3. Levenberg–Marquardt Second-order Training: Exploiting the nonlinear least squares structure

PINN losses are naturally nonlinear least squares sums of PDE, boundary, and initial residuals:

\[L(\theta)=\frac{\lambda_r}{N_r}\sum_i\|\mathcal{L}(u_\theta)(\mathbf{x}_i^r,t_i^r)\|_2^2+\frac{\lambda_b}{N_b}\sum_i\|\mathcal{B}(u_\theta)\|_2^2+\frac{\lambda_{ic}}{N_{ic}}\sum_i\|\mathcal{I}(u_\theta)\|_2^2.\]

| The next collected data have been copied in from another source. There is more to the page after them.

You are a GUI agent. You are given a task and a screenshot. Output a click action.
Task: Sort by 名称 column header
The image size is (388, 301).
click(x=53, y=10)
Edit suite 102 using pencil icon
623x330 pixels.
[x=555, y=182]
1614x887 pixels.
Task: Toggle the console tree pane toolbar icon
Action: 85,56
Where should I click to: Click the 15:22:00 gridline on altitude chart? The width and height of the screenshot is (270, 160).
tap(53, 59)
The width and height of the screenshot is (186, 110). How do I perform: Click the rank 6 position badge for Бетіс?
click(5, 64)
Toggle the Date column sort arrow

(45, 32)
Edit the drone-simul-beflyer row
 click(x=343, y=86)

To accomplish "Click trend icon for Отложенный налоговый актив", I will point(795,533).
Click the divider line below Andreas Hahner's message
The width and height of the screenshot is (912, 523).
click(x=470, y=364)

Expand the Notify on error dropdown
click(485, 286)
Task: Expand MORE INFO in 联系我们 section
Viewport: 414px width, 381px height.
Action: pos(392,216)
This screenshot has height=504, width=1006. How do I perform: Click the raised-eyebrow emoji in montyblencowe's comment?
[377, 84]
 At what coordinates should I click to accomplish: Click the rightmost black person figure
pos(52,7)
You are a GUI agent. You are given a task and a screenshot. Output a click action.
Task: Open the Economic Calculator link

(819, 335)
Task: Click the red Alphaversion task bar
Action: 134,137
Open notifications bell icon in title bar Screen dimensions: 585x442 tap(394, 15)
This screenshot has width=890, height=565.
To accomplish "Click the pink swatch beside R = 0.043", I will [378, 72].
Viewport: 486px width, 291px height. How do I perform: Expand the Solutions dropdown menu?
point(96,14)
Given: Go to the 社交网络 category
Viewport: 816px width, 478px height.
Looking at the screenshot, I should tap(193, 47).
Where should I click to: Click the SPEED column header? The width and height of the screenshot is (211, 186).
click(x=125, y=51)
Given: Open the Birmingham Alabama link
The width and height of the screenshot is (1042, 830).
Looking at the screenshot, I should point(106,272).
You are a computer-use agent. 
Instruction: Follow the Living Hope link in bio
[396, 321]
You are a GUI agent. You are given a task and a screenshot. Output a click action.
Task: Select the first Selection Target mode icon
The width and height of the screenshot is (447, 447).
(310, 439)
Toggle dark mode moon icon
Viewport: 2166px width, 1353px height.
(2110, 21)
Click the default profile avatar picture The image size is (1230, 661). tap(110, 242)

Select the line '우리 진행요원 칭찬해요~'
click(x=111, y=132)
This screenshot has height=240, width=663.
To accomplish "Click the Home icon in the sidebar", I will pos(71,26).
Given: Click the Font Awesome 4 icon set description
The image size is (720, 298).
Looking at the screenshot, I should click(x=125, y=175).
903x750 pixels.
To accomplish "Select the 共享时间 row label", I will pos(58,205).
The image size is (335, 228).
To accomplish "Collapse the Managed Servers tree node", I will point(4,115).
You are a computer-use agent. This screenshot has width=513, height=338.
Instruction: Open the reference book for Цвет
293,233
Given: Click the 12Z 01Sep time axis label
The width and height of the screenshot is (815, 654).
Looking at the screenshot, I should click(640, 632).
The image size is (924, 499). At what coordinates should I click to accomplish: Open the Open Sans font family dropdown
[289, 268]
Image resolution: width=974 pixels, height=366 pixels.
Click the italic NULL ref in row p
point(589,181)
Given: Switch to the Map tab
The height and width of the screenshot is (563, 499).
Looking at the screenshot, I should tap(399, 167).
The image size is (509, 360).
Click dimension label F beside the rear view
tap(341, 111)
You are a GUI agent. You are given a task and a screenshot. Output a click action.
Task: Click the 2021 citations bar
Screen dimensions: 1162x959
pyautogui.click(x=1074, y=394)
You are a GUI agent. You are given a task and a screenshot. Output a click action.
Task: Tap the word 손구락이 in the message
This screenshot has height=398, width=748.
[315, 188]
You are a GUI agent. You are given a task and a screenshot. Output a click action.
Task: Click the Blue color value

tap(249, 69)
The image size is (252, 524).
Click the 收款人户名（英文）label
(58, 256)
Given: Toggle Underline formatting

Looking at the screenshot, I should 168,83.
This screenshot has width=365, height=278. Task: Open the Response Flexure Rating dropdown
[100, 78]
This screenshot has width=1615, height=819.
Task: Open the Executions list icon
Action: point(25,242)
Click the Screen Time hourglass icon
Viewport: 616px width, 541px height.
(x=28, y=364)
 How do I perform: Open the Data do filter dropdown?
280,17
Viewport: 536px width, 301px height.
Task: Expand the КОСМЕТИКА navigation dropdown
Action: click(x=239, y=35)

Most PINNs use Adam or L-BFGS, which do not explicitly exploit this structure. TINN employs the LM algorithm—a standard second-order solver that interpolates between gradient descent and Gauss–Newton via adaptive damping. By solving a damped linearized subproblem at each step, LM better balances competing constraints. While LM's per-step cost is usually prohibitive for large networks, TINN's parameter efficiency makes it feasible, leading to faster and more stable convergence.

Loss & Training¶

TINN uses the same physics-informed loss as standard PINNs to ensure fair comparison. The backbone is an MLP (following literature conventions). The optimizer is LM, with hyperparameters, training points, and iterations aligned across methods.

Key Experimental Results¶

Main Results¶

Testing on four time-dependent PDEs (Burgers, Allen–Cahn, Klein–Gordon, Korteweg–De Vries) on a single A6000, TINN leads with approximately 1,185 parameters compared to 300k–530k for baselines.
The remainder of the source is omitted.